Don’t Take the Premise for Granted: Evaluating the Premise Critique Ability of Large Language Models

📃 Paper • 🤗 Dataset • 🖥️ Code

Updates

[2025/08] We are delighted that PCBench has been accepted to EMNLP 2025 Findings!
[2025/05] We released codes for this project.

Introduction

Large language models (LLMs) have witnessed rapid advancements, demonstrating remarkable capabilities. However, a notable vulnerability persists: LLMs often uncritically accept flawed or contradictory premises, leading to inefficient reasoning and unreliable outputs. This emphasizes the significance of possessing the Premise Critique Ability for LLMs, defined as the capacity to proactively identify and articulate errors in input premises. Most existing studies assess LLMs' reasoning ability in ideal settings, largely ignoring their vulnerabilities when faced with flawed premises. Thus, we introduce the Premise Critique Bench (PCBench), designed by incorporating four error types across three difficulty levels, paired with multi-faceted evaluation metrics.

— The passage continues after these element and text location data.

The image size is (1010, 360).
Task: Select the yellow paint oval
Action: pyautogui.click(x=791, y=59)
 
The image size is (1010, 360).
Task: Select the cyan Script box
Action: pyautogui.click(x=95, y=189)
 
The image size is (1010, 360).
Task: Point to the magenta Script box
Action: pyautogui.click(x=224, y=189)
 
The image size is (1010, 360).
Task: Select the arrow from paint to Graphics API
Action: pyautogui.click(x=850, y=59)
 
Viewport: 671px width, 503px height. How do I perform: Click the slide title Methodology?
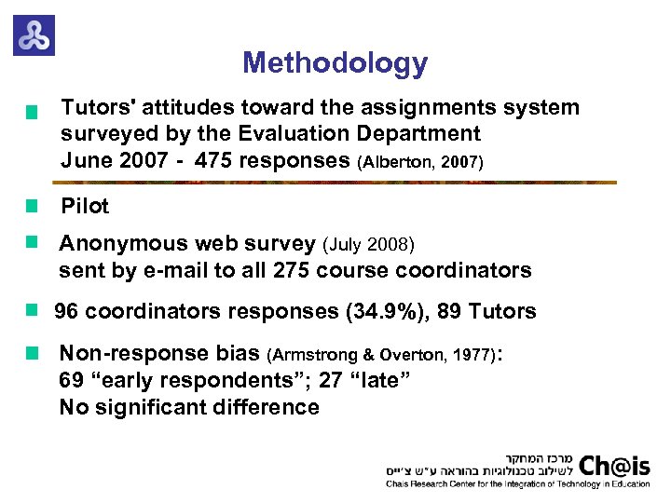335,63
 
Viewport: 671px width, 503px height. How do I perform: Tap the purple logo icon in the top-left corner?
34,35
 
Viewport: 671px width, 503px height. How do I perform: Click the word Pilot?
85,206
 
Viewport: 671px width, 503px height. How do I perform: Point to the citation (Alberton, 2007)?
419,162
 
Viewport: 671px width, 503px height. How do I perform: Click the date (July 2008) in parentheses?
368,245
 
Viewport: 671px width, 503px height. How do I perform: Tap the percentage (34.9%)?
385,311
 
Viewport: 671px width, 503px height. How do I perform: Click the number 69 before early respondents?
71,380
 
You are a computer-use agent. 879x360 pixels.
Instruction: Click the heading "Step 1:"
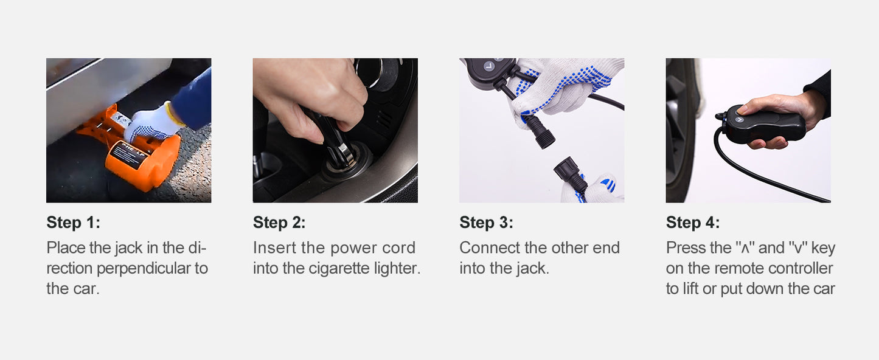point(73,223)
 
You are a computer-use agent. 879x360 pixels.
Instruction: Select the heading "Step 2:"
point(279,223)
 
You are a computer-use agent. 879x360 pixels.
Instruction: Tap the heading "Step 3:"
point(486,223)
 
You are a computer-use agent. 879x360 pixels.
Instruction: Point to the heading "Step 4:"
point(693,223)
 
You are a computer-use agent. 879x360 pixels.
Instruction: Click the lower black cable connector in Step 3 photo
point(569,174)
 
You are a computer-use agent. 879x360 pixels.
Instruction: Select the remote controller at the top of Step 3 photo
point(487,72)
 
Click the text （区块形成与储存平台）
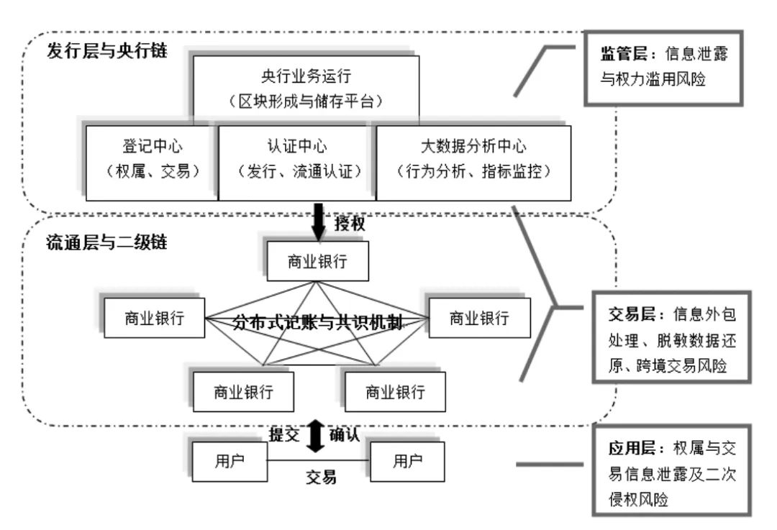[x=306, y=101]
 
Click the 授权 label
[x=350, y=224]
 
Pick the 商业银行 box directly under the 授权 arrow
[x=317, y=262]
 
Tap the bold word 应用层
[x=622, y=447]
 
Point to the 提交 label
[x=284, y=434]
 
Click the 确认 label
[x=344, y=434]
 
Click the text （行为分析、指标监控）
[x=473, y=173]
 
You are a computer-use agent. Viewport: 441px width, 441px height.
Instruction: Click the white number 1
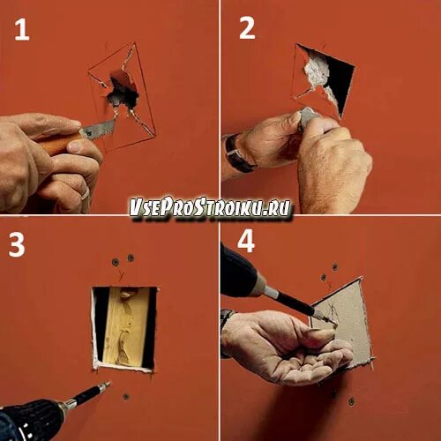tap(22, 30)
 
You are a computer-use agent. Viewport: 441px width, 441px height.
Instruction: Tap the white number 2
tap(247, 28)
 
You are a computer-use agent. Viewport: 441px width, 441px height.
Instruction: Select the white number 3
tap(17, 244)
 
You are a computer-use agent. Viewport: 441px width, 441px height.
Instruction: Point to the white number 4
tap(246, 242)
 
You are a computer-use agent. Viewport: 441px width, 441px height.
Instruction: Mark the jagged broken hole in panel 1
tap(121, 89)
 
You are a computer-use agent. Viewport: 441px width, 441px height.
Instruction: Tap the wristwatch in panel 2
tap(237, 153)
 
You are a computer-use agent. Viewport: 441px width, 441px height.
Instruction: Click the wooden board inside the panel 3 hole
tap(126, 326)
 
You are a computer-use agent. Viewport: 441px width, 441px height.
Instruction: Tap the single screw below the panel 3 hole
tap(126, 397)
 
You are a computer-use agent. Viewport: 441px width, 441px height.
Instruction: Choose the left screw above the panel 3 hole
tap(116, 262)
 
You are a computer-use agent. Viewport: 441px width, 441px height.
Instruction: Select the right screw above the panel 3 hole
tap(131, 258)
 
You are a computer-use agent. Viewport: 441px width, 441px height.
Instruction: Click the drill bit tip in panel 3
tap(108, 383)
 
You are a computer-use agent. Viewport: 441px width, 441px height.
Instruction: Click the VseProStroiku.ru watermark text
tap(211, 208)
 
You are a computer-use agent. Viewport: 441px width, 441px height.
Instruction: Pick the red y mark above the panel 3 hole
tap(121, 275)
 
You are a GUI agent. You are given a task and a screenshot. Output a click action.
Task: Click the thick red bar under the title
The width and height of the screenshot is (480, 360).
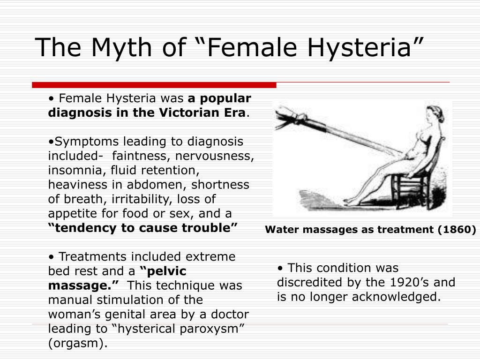pos(154,85)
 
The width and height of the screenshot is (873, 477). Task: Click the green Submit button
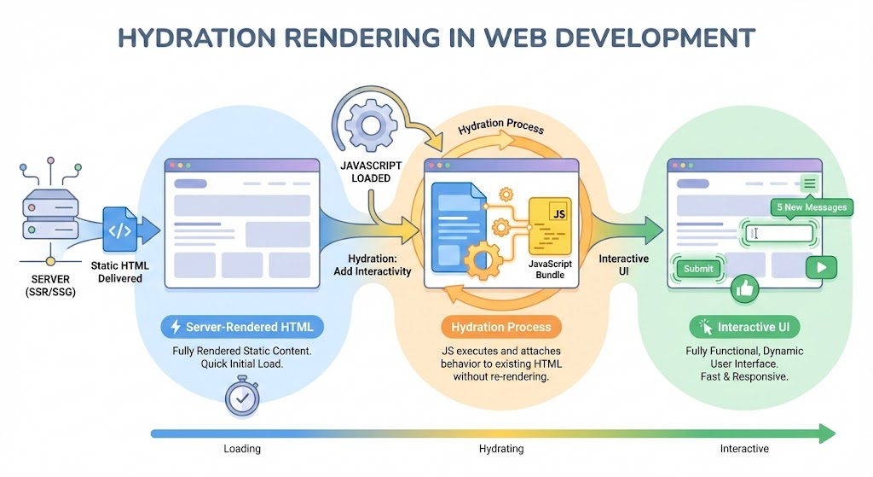tap(698, 269)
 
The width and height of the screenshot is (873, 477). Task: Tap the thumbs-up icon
tap(744, 289)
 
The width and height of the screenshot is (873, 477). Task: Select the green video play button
tap(821, 267)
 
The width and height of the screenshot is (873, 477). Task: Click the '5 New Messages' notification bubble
tap(812, 207)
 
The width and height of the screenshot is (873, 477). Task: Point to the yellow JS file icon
tap(549, 221)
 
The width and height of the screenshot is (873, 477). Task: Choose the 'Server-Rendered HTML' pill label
tap(240, 327)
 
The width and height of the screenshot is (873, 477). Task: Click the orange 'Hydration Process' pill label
tap(500, 327)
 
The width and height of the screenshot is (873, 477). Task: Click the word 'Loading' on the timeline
tap(242, 448)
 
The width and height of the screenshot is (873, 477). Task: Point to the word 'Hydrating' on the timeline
tap(501, 448)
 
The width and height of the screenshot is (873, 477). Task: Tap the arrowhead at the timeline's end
tap(826, 433)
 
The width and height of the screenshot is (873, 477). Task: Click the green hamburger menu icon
tap(809, 183)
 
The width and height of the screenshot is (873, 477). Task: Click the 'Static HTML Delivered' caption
tap(119, 271)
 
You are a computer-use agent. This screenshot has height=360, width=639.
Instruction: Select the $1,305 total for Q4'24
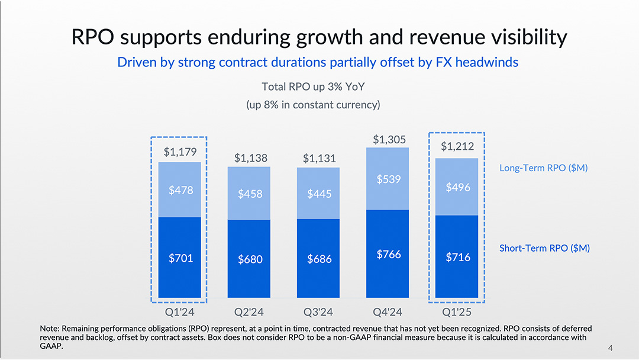[388, 139]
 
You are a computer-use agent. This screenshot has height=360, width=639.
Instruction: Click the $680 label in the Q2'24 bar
[249, 259]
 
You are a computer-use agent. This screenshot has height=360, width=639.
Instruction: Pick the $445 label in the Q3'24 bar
[319, 194]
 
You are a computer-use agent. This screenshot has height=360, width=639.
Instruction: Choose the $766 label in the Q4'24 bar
[388, 255]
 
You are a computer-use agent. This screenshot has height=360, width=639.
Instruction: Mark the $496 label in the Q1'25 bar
[457, 187]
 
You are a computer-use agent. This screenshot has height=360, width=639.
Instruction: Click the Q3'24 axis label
[319, 311]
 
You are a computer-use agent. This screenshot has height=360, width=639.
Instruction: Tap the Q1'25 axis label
[457, 311]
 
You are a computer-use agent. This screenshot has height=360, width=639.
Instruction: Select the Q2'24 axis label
[249, 311]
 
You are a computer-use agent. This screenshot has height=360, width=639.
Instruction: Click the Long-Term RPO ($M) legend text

We conducted systematic evaluations of 15 representative LLMs.

Key Findings

Most models show limited ability to autonomously critique flawed premises, relying heavily on explicit prompts to detect errors.
Both question difficulty and the error type can influence models' premise critique ability: models excel at identifying simple, surface-level flaws but struggle with complex inconsistencies or procedural errors.
There is no consistent correlation between a model’s reasoning capability and its ability to critique premises. Some reasoning models internally catch inconsistencies but fail to articulate them outwardly.
Flawed premises deepen overthinking in reasoning models, leading to significantly longer responses.

Data Construction

We construct PCBench to systematically evaluate LLMs' premise critique abilities for erroneous inputs via a structured process:

Error Categories: Define 4 types of premise errors to assess model capabilities in identifying flawed inputs.
Difficulty Levels:
- Normal: From GSM8K dataset
- Medium: Adapted from Chinese College Entrance Examination (OlympiadBench)
- Difficult: From Omni-MATH (difficulty >6)
Problem Variants for each base problem (error category + difficulty):
- Original Problem: Correct premises (baseline).
- Flawed Problem: Intentional errors in premises (to test autonomous critique).
- Flawed Problem with Explicit Instruction: Adds prompts to check for errors (comparative reference).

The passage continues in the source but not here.